▶ [Work to complete] Write a continuation of the interview below about facing fear at a cliffside retreat, starting right after its final sentence rather than from the lines that follow it.

▶ [Document extract]

Joe: Yeah, it's an interesting thing that one of the little nuggets that was in what you just said was that because the fear isn't being felt directly. You're putting it on other people. It's like a fear hot potato. I don't want to feel this and so you throw it to someone else and then they're like, I don't want to feel this and then they're the ones that feel it. It's like this fear hot potato, which is a big way of people not wanting to feel fear. Oftentimes I see this in families where somebody holds the anxiety for the family and everybody else is trying to manage the anxiety. I don't want to feel that fucking anxiety. it's going to be fine, honey. We're going to get through this and blah, blah, blah, blah. You have this group of people all facing fear. How did you set up a system where the fear hot potato didn't go? I would assume that would be a shit show if you're in that retreat and everyone's just passing the fear around. Tell me what happened there and how you thought about it or how you arranged that.

 

Brett: For one, we spent a day before we did any of the activities, just doing introspective work. Individually we had people crawl up to the edge of a cliff and peer their head over, then just kind of meditate and ponder on a series of invitations and let that start to dredge up some of their fears, some of their identity fears. a lot of them came up as fears of death. There were really two main categories of fear that showed up for people, which was the fear of death, which includes their identity. Then others were social fears, which I'd say that's also identity related, but they were specifically about what happens to my partner or what happens to my business if I go. we brought all that to the surface to begin with. Then by the time we got to the edge of a cliff to either walk the highline or to jump, the thing that was kind of unique about this is that everyone is feeling some level of fear. It's completely understandable. it's not like people were just showing up. It took some work to figure out that there's actually a visceral fear of annihilation here underneath the relational work we're doing. It is fear of annihilation. your identity might not feel it, but of course your body does. My body does. I've done it thousands of times and it's still there. so that's one of the things that was just unquestionable that what was going on and what we were all working with was fear on the base level.

▶ [Data lines]
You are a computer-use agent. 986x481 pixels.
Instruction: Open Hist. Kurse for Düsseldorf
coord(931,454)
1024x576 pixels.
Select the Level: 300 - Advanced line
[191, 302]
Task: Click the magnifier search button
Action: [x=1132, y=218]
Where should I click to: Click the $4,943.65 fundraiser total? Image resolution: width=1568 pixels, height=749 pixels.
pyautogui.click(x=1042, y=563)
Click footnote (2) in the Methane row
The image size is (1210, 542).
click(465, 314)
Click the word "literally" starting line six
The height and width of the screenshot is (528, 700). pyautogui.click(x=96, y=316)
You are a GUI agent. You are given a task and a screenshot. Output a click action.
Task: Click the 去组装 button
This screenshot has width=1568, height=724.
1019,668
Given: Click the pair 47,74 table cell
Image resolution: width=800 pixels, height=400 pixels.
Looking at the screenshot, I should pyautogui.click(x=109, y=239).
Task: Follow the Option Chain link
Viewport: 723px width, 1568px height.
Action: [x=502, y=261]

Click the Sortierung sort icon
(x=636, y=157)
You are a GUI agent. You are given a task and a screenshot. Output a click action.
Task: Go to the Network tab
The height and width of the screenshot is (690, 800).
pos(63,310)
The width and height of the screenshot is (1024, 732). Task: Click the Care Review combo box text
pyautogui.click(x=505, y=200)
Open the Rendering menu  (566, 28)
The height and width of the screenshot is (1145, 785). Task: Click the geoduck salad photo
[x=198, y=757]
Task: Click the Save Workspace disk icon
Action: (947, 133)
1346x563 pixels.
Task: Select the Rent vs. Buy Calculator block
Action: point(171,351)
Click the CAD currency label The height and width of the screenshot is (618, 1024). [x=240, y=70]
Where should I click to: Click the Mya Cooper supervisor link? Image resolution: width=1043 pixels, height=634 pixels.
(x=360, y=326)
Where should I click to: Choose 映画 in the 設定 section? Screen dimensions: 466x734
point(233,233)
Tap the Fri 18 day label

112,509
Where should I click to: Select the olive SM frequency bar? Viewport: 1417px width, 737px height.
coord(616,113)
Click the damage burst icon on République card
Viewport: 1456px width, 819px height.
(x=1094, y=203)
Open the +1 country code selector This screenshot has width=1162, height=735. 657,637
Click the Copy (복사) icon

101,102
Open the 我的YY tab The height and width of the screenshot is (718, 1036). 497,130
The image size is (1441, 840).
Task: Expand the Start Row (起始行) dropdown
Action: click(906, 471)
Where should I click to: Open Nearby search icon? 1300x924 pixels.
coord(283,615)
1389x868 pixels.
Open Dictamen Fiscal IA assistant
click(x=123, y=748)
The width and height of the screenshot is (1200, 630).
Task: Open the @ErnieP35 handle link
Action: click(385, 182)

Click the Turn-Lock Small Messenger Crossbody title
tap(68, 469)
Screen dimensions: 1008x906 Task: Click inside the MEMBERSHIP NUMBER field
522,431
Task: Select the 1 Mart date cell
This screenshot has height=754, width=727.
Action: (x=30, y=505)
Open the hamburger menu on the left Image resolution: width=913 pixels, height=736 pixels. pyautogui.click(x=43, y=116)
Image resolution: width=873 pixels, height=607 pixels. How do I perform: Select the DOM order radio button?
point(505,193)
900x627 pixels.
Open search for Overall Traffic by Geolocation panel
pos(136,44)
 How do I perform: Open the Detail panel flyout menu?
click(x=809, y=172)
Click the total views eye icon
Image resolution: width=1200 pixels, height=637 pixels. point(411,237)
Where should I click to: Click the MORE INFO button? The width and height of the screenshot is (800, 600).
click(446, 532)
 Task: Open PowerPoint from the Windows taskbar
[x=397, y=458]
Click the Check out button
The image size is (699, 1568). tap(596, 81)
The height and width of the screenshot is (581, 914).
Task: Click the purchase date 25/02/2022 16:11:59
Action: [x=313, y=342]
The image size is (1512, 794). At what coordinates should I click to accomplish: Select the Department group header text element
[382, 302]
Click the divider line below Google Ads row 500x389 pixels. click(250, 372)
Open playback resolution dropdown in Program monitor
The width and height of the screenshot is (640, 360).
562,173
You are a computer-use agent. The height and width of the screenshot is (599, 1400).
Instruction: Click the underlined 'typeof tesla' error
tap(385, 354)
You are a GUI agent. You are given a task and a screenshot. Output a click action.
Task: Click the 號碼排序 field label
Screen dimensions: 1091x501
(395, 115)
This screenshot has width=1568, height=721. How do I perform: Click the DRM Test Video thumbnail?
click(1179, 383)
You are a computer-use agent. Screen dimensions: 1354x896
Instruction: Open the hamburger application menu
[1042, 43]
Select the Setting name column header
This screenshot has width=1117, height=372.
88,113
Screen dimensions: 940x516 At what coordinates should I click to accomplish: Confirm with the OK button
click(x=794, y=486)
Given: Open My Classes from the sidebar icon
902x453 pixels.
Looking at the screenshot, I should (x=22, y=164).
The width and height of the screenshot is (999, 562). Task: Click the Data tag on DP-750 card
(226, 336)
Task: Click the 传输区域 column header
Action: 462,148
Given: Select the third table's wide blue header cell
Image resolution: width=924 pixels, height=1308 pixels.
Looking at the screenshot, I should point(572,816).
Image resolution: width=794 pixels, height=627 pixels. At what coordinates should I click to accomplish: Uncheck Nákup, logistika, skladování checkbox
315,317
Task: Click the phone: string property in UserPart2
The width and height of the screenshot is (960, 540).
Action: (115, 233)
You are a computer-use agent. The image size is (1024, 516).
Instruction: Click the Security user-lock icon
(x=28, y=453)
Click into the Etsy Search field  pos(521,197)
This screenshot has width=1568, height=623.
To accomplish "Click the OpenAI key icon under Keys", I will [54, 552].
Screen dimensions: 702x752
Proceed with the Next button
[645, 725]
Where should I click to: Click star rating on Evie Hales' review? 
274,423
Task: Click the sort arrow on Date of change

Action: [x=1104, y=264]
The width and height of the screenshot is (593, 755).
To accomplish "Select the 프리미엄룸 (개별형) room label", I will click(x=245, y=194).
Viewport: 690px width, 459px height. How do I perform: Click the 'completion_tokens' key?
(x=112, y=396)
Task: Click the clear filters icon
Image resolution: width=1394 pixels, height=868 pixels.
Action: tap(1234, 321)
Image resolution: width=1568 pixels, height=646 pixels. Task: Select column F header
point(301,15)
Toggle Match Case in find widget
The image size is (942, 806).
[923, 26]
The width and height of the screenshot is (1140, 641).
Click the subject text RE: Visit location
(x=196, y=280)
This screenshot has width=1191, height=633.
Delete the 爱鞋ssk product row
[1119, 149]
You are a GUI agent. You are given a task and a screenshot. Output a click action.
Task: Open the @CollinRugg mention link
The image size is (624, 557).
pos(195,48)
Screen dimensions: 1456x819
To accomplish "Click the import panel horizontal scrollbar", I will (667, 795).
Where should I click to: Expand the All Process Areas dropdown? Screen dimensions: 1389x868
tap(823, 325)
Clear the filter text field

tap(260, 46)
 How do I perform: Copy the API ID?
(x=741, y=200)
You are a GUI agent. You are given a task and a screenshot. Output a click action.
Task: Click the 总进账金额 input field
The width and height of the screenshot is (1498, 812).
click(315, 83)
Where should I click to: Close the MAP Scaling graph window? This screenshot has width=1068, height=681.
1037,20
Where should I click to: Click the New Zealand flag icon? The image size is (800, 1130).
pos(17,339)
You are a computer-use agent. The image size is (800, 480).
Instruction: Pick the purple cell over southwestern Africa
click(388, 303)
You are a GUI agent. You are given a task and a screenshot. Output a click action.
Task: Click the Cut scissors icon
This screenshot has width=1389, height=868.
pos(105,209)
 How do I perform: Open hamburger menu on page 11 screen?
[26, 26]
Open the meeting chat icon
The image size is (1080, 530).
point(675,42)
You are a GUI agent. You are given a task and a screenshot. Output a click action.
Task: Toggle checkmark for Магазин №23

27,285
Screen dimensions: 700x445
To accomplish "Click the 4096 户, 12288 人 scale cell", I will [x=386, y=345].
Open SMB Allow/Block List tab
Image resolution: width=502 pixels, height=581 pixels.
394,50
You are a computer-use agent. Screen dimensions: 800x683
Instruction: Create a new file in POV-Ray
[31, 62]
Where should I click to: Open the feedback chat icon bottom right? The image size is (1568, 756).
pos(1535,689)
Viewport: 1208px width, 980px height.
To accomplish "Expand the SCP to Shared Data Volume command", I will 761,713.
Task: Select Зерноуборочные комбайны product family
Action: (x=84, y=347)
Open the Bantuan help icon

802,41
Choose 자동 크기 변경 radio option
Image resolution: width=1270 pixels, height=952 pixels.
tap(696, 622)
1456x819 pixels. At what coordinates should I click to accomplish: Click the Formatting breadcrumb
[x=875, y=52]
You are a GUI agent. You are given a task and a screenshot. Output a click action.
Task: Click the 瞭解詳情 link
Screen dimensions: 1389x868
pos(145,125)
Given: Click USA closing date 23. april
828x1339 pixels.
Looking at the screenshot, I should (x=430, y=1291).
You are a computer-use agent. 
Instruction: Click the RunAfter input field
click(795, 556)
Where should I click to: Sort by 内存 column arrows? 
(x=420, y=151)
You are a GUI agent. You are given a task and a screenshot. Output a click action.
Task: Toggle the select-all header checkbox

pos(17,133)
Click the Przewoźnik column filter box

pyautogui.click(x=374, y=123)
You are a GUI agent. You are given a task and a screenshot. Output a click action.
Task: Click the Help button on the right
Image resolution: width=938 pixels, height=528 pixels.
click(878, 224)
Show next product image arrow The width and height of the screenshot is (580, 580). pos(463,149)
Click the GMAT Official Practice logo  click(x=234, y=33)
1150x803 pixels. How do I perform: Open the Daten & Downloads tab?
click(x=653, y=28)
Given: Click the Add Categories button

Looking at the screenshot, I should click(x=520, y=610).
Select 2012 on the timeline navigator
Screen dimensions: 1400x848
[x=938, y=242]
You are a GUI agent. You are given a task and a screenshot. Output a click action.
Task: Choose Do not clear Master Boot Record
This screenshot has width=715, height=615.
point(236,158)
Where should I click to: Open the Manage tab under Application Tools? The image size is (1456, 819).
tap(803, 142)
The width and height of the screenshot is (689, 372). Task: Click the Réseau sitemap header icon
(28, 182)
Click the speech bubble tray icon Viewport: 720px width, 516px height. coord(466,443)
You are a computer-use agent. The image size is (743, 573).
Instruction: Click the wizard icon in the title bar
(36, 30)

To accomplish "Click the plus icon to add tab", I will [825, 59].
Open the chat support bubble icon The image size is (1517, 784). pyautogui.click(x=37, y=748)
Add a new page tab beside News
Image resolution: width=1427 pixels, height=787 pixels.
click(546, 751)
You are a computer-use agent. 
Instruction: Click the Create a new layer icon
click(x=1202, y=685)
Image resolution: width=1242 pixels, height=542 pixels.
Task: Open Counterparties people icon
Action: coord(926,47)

▶ [Result of this task]
 

Because of the group context, everybody could see the different ways that that was moving through people and the different emotions that were evoked. one person might assume that everybody's going to have the same response to the edge of a cliff as they do. maybe they might not assume that, but they might not really know the nuances of all the different ways that that shows up. In this context, people got to see that, and they got to see the way that it consolidated into individuals in a group. there was the person that held the role of here's my anger. There was the person that held the hot potato of I'm the one that's going to be the helper and the supporter. I'm the one that's going to be kind of silent hanging out in the back watching everyone else.

 

Joe: One of the things I noticed, and it's actually really interesting because it's so explicit. We're all here dealing with fear. Assuming that there's some gentle pointing of like notice one person's way of handling fear is getting angry. One person's way of fear is helping everybody. It's an interesting thing because it allows any one of you to walk into the world and see fear where it actually is, which has helped me have a tremendous amount of compassion in life. Somebody gets angry and I'm like, oh, they're scared. create so much ease and compassion to be with their anger. somebody is really helpful in a way that I'm like, hey, stop. It's taking away my empowerment. But I really want to be helpful. No, I can take care of myself. There is so much compassion because they're afraid and we can all be afraid. It's interesting that there's a way in which your retreat allowed people who were in their fear to witness the different ways of doing it. That allows for deeper compassion. I want to ask how much I just made that up and how much it was an explicit part of the retreat.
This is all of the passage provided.